*Task objective*. Reproduce the entries verbatim, starting at the line that contains "Image resolution: width=1408" and ending at the last line of the entries, with both ends included.

*Input material*.
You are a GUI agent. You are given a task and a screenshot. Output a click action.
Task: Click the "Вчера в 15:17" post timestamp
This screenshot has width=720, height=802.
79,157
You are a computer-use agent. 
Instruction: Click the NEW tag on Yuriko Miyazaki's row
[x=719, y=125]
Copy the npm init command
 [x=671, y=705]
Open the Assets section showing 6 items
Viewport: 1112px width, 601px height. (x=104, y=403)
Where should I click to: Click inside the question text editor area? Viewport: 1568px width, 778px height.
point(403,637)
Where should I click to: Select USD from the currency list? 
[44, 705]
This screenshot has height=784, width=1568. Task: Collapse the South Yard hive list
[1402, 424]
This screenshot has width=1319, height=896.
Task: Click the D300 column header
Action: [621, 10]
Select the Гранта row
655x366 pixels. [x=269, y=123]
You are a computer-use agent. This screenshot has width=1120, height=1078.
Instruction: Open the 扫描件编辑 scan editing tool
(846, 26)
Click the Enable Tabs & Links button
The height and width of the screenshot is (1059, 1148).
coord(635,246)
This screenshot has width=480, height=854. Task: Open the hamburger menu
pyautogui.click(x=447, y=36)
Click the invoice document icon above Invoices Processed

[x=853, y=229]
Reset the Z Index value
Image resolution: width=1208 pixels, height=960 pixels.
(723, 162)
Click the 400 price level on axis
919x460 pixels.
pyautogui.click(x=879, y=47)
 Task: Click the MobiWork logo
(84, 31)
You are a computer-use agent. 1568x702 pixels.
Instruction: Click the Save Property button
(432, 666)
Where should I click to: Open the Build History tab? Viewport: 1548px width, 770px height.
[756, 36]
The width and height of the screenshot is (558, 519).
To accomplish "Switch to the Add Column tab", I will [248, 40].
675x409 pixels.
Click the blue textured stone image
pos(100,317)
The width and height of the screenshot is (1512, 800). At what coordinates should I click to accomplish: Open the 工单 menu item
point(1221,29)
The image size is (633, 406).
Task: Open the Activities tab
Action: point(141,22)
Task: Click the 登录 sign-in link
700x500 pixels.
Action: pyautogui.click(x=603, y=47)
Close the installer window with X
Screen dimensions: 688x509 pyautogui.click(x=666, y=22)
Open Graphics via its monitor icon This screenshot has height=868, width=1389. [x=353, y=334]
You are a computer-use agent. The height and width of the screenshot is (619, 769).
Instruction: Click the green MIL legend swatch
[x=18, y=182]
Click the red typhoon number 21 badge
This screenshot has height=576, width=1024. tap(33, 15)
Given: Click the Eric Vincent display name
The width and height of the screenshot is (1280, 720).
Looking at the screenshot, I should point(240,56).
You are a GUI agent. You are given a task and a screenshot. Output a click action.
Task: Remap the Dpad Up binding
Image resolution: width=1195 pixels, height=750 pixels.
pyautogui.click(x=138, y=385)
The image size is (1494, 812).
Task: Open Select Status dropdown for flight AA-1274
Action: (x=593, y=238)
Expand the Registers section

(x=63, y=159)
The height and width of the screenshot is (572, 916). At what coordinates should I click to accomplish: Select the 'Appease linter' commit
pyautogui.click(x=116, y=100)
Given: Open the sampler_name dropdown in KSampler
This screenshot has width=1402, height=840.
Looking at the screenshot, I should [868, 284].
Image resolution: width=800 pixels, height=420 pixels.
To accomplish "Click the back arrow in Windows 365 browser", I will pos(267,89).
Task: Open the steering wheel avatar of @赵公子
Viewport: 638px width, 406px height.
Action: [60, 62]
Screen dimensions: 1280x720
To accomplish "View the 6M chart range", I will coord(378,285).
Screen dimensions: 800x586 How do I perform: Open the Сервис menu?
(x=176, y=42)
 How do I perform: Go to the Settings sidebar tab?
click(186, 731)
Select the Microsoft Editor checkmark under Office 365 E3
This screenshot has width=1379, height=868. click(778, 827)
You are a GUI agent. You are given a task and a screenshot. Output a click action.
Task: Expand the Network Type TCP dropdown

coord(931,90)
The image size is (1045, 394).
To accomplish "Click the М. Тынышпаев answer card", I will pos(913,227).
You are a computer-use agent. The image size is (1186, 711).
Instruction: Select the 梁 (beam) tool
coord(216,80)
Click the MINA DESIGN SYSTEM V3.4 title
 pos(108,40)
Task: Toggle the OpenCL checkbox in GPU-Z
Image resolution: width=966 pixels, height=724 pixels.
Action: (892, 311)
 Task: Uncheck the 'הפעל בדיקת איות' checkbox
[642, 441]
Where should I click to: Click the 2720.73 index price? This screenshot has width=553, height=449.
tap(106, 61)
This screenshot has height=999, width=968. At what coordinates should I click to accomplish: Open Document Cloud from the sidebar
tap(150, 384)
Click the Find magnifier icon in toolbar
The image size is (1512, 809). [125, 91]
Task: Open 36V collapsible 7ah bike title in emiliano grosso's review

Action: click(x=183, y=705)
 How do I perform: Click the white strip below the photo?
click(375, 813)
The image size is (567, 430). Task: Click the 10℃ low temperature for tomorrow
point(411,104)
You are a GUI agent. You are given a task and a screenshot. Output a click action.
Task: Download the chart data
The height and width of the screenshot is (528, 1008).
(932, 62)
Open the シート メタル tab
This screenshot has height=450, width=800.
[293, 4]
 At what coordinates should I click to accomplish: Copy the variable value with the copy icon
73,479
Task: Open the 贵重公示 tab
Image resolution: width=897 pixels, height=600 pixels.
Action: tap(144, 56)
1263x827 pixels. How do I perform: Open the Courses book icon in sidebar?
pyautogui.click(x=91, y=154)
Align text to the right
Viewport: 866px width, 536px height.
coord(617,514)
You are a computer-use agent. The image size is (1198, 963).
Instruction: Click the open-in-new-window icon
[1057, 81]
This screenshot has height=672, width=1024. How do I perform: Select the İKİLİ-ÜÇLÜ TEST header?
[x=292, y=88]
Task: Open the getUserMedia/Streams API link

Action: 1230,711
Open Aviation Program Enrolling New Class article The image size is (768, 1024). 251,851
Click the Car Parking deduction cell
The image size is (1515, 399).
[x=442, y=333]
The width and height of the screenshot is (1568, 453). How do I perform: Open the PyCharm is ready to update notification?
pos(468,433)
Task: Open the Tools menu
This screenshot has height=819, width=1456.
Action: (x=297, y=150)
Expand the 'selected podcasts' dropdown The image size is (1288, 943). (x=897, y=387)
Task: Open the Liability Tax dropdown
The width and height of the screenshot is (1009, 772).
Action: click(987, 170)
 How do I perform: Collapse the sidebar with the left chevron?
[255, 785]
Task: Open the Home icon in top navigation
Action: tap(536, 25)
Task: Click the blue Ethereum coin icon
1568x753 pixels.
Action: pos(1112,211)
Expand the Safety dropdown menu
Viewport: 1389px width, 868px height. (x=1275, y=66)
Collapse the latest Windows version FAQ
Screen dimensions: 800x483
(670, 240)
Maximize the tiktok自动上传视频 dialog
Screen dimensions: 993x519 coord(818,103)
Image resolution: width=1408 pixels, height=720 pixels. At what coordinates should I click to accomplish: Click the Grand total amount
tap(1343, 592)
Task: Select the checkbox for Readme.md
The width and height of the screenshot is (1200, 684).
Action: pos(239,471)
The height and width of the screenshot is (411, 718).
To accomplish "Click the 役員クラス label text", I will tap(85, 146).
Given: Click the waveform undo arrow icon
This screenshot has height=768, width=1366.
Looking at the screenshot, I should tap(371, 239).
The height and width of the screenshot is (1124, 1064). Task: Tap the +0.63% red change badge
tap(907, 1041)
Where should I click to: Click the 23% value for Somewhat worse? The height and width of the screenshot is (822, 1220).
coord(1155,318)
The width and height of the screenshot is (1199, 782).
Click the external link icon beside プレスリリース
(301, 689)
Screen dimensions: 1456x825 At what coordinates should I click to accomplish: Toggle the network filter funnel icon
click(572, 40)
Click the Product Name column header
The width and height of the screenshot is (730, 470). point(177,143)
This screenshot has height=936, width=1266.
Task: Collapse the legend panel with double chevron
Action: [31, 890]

*Expected output*.
Image resolution: width=1408 pixels, height=720 pixels. At what coordinates should I click to accomplish: Click the Grand total amount
tap(1343, 592)
Task: Select the checkbox for Readme.md
The width and height of the screenshot is (1200, 684).
Action: pos(239,471)
The height and width of the screenshot is (411, 718).
To accomplish "Click the 役員クラス label text", I will tap(85, 146).
Given: Click the waveform undo arrow icon
This screenshot has height=768, width=1366.
Looking at the screenshot, I should tap(371, 239).
The height and width of the screenshot is (1124, 1064). Task: Tap the +0.63% red change badge
tap(907, 1041)
Where should I click to: Click the 23% value for Somewhat worse? The height and width of the screenshot is (822, 1220).
coord(1155,318)
The width and height of the screenshot is (1199, 782).
Click the external link icon beside プレスリリース
(301, 689)
Screen dimensions: 1456x825 At what coordinates should I click to accomplish: Toggle the network filter funnel icon
click(572, 40)
Click the Product Name column header
The width and height of the screenshot is (730, 470). point(177,143)
This screenshot has height=936, width=1266.
Task: Collapse the legend panel with double chevron
Action: [31, 890]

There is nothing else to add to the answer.